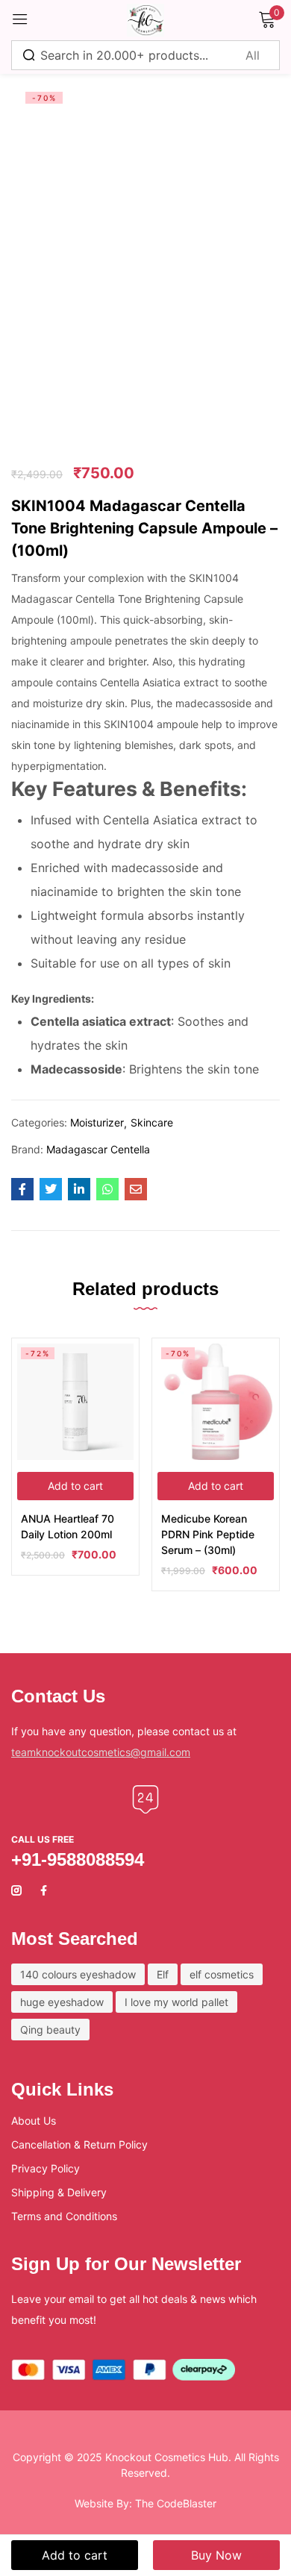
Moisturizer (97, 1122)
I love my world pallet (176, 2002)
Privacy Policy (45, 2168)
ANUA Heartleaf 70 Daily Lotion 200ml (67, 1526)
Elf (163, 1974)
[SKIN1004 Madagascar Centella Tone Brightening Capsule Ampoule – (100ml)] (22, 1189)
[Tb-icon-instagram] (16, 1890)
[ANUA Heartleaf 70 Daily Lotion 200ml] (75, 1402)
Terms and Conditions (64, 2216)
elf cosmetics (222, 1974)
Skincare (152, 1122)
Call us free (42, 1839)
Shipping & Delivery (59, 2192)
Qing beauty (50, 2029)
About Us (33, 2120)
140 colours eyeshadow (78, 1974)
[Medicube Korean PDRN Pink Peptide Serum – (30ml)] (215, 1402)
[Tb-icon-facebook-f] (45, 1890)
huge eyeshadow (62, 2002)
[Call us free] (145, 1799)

_ _ _ _ _

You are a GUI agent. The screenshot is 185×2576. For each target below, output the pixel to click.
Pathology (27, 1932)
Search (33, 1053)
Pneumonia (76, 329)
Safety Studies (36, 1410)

_ _ _ _ _

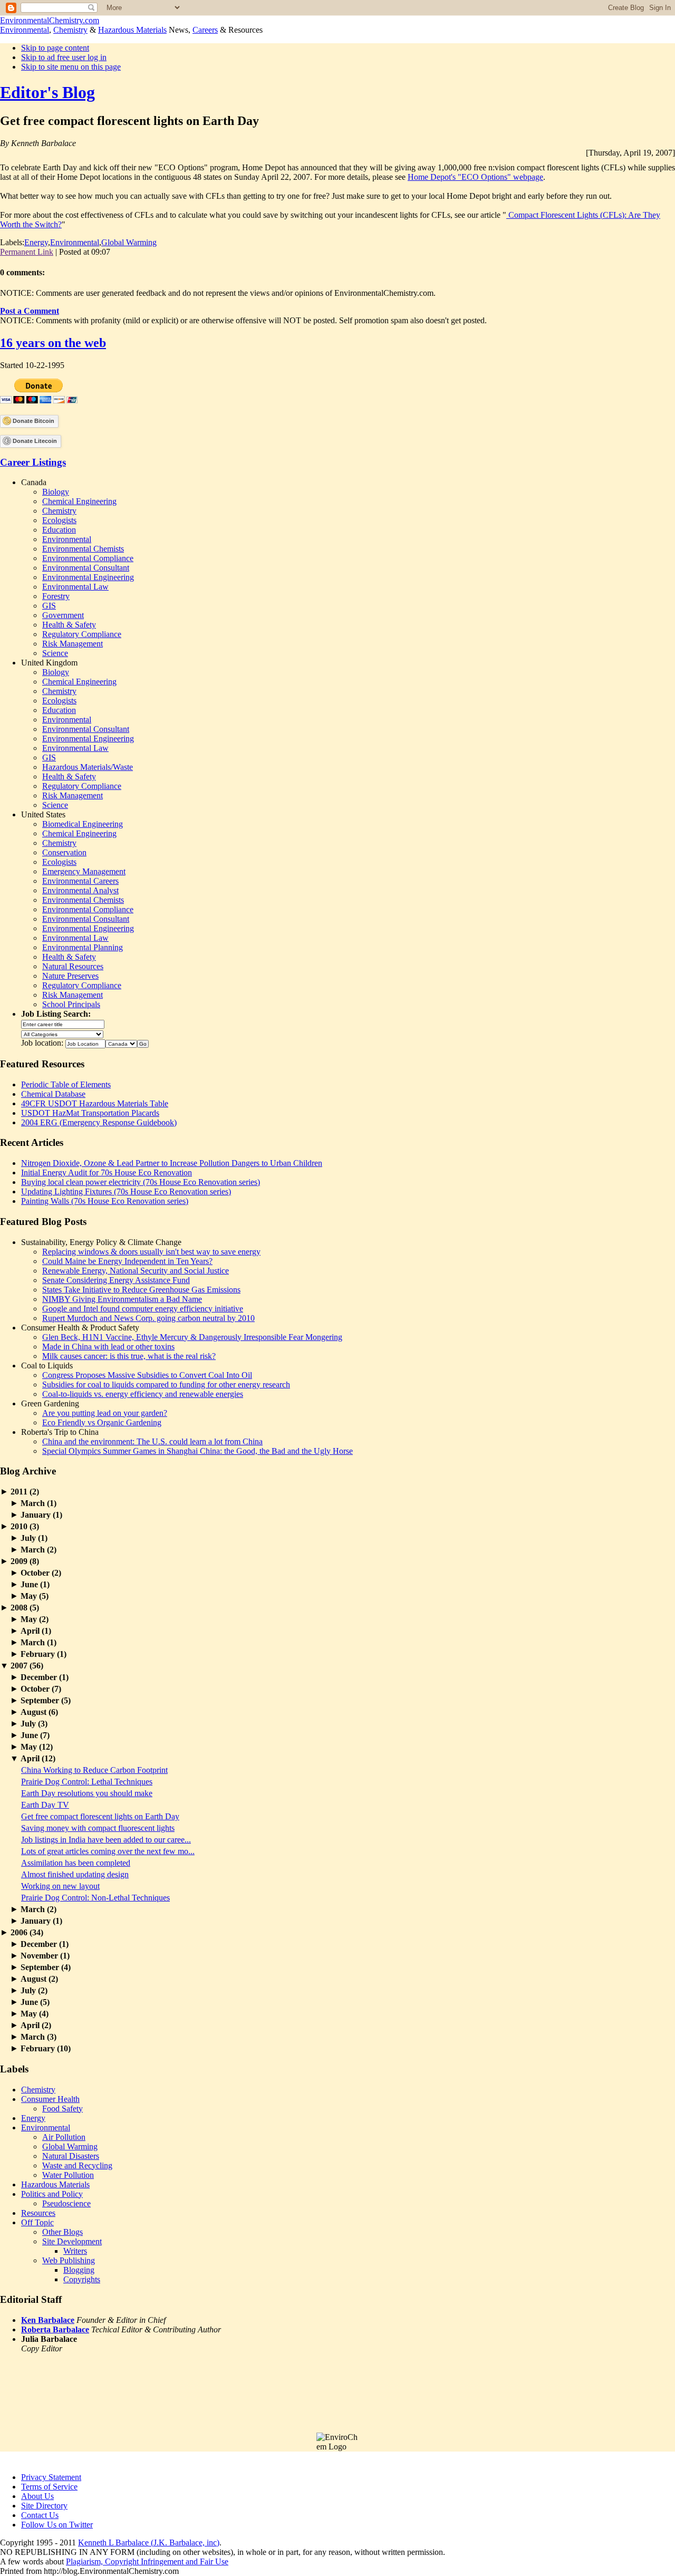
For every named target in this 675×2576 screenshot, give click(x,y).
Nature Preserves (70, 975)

_ _ _ _ _

§ **Task item**: Only the lines above from the one with "For every named" up to and including the one with "Nature Preserves (70, 975)" should be repeated, exactly as written.

§ **Result of the exercise**:
For every named target in this 675×2576 screenshot, give click(x,y).
Nature Preserves (70, 975)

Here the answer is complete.